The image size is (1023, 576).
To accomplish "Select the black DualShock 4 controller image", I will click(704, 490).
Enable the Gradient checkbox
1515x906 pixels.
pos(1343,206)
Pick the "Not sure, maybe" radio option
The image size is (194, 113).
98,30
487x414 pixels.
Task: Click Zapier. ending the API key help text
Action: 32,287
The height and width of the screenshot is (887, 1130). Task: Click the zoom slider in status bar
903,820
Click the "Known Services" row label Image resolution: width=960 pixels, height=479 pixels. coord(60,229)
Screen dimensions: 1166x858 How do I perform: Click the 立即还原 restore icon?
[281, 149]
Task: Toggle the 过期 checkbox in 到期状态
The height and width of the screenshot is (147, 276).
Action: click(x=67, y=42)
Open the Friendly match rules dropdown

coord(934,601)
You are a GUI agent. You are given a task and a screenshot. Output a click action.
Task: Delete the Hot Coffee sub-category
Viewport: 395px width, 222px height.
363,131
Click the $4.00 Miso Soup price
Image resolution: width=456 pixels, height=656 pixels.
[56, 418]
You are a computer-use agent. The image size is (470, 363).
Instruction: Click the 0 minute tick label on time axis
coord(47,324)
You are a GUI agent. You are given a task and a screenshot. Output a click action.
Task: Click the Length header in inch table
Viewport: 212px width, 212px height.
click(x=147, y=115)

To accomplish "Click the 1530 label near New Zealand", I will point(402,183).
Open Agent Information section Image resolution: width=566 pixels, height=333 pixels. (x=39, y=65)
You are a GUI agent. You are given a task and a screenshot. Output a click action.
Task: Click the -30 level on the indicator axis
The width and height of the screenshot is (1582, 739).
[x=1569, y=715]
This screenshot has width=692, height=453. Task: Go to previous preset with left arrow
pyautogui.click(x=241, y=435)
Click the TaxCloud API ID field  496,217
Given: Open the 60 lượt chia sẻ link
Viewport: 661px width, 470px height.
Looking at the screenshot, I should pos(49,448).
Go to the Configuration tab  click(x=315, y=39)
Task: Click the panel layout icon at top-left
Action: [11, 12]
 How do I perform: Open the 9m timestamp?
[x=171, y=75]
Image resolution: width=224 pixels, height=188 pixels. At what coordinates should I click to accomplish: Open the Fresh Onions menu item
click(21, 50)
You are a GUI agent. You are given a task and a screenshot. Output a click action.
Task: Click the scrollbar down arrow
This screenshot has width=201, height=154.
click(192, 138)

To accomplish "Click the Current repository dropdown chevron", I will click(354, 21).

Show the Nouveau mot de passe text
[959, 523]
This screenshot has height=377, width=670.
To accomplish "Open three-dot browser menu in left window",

> **What you are asked to do**
Print all the entries exactly as written.

> **Solution to the exercise**
The image size is (1023, 576).
To accomplish "Select the black DualShock 4 controller image", I will click(704, 490).
Enable the Gradient checkbox
1515x906 pixels.
pos(1343,206)
Pick the "Not sure, maybe" radio option
The image size is (194, 113).
98,30
487x414 pixels.
Task: Click Zapier. ending the API key help text
Action: 32,287
The height and width of the screenshot is (887, 1130). Task: Click the zoom slider in status bar
903,820
Click the "Known Services" row label Image resolution: width=960 pixels, height=479 pixels. coord(60,229)
Screen dimensions: 1166x858 How do I perform: Click the 立即还原 restore icon?
[281, 149]
Task: Toggle the 过期 checkbox in 到期状态
The height and width of the screenshot is (147, 276).
Action: click(x=67, y=42)
Open the Friendly match rules dropdown

coord(934,601)
You are a GUI agent. You are given a task and a screenshot. Output a click action.
Task: Delete the Hot Coffee sub-category
Viewport: 395px width, 222px height.
363,131
Click the $4.00 Miso Soup price
Image resolution: width=456 pixels, height=656 pixels.
[56, 418]
You are a computer-use agent. The image size is (470, 363).
Instruction: Click the 0 minute tick label on time axis
coord(47,324)
You are a GUI agent. You are given a task and a screenshot. Output a click action.
Task: Click the Length header in inch table
Viewport: 212px width, 212px height.
click(x=147, y=115)

To accomplish "Click the 1530 label near New Zealand", I will point(402,183).
Open Agent Information section Image resolution: width=566 pixels, height=333 pixels. (x=39, y=65)
You are a GUI agent. You are given a task and a screenshot. Output a click action.
Task: Click the -30 level on the indicator axis
The width and height of the screenshot is (1582, 739).
[x=1569, y=715]
This screenshot has width=692, height=453. Task: Go to previous preset with left arrow
pyautogui.click(x=241, y=435)
Click the TaxCloud API ID field  496,217
Given: Open the 60 lượt chia sẻ link
Viewport: 661px width, 470px height.
Looking at the screenshot, I should pos(49,448).
Go to the Configuration tab  click(x=315, y=39)
Task: Click the panel layout icon at top-left
Action: [11, 12]
 How do I perform: Open the 9m timestamp?
[x=171, y=75]
Image resolution: width=224 pixels, height=188 pixels. At what coordinates should I click to accomplish: Open the Fresh Onions menu item
click(21, 50)
You are a GUI agent. You are given a task and a screenshot. Output a click action.
Task: Click the scrollbar down arrow
This screenshot has width=201, height=154.
click(192, 138)

To accomplish "Click the Current repository dropdown chevron", I will click(354, 21).

Show the Nouveau mot de passe text
[959, 523]
This screenshot has height=377, width=670.
To accomplish "Open three-dot browser menu in left window",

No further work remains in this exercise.